DRAFT GUIDANCE COULD IMPACT ON RMC'S ACCOUNTS (10/11/10)
The ICAEW and AMRA have issued a consultation document with proposed changes on how resident management companies (RMCs) prepare their accounts
A new consultation document could have a significant impact on how resident management companies (RMCs) prepare their accounts.
The issue has been the focus of attention over the last few months, although the Government has finally confirmed that it does not intend to proceed with the development of regulations on residential service charge accounts, accountants' reports and requirements for service charge monies to be held in designated bank accounts.
These regulations were anticipated towards the end of last year and many companies had been waiting for them to clarify the position and put in place some additional procedures.
The matter has arisen because many RMCs prepare their accounts incorrectly. They include all the transactions that the company undertakes in the company’s statutory accounts and fail to recognise that many of these transactions (possibly all) may have been incurred on behalf of tenants and that service charge monies are held in trust by the company and should be excluded from the statutory accounts.

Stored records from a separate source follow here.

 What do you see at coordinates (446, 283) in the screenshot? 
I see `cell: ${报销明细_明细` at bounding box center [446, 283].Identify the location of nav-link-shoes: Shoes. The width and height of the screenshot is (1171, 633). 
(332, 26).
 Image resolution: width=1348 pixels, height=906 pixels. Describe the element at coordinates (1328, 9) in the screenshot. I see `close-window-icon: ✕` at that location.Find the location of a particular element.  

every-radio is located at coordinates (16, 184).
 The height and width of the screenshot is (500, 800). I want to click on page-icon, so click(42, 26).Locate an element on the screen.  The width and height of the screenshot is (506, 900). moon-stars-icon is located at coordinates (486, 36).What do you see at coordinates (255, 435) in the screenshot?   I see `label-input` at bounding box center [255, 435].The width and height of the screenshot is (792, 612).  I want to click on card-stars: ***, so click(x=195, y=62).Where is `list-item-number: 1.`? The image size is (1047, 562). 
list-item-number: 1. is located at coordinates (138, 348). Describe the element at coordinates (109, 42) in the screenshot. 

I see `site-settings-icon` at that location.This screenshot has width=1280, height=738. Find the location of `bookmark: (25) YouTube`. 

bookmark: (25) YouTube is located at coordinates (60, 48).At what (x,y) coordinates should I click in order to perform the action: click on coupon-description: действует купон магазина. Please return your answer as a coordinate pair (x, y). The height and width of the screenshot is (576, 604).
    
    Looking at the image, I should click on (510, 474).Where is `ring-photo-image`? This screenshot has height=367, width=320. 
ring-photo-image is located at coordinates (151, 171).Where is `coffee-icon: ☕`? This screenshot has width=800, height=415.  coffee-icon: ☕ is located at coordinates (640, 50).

If requested by the tenants or required by the lease they should be dealt with in separate accounts. The statutory accounts will only include the company’s own assets and income such as property owned and ground rent received.
Following the Government’s decision, the Institute of Chartered Accountants and the Association of Residential Managing Agents issued draft guidance at the end of last month, as the interaction of the Companies Act 2006, the provision of property leases and the Landlord and Tenant Acts 1985 and 1987 have caused a lot of confusion.
This has resulted in a number of residents' management companies reconsidering the accounting treatment adopted in their financial statements.
The draft guidance focuses on residents' management companies, where the members are also the leaseholders paying variable service charges, and takes the point that variable service charge contributions paid by lessees are held on statutory trust to meet the costs specified in the lease.
It has taken the line that, because the service charge monies do not belong to the residents' management company, they should not be shown as assets on the company's balance sheet.
Further, service charge transactions may not feature in the company's profit and loss account either, depending on the terms of the lease and contractual arrangements.
If this is the case, then clearly a separate service charge statement of account would also be required. As can be seen, if this guidance is adopted, there could be significant changes to some companies’ accounts.
The draft guidance is open to consultation until 31 January 2011 and we will keep you informed of changes.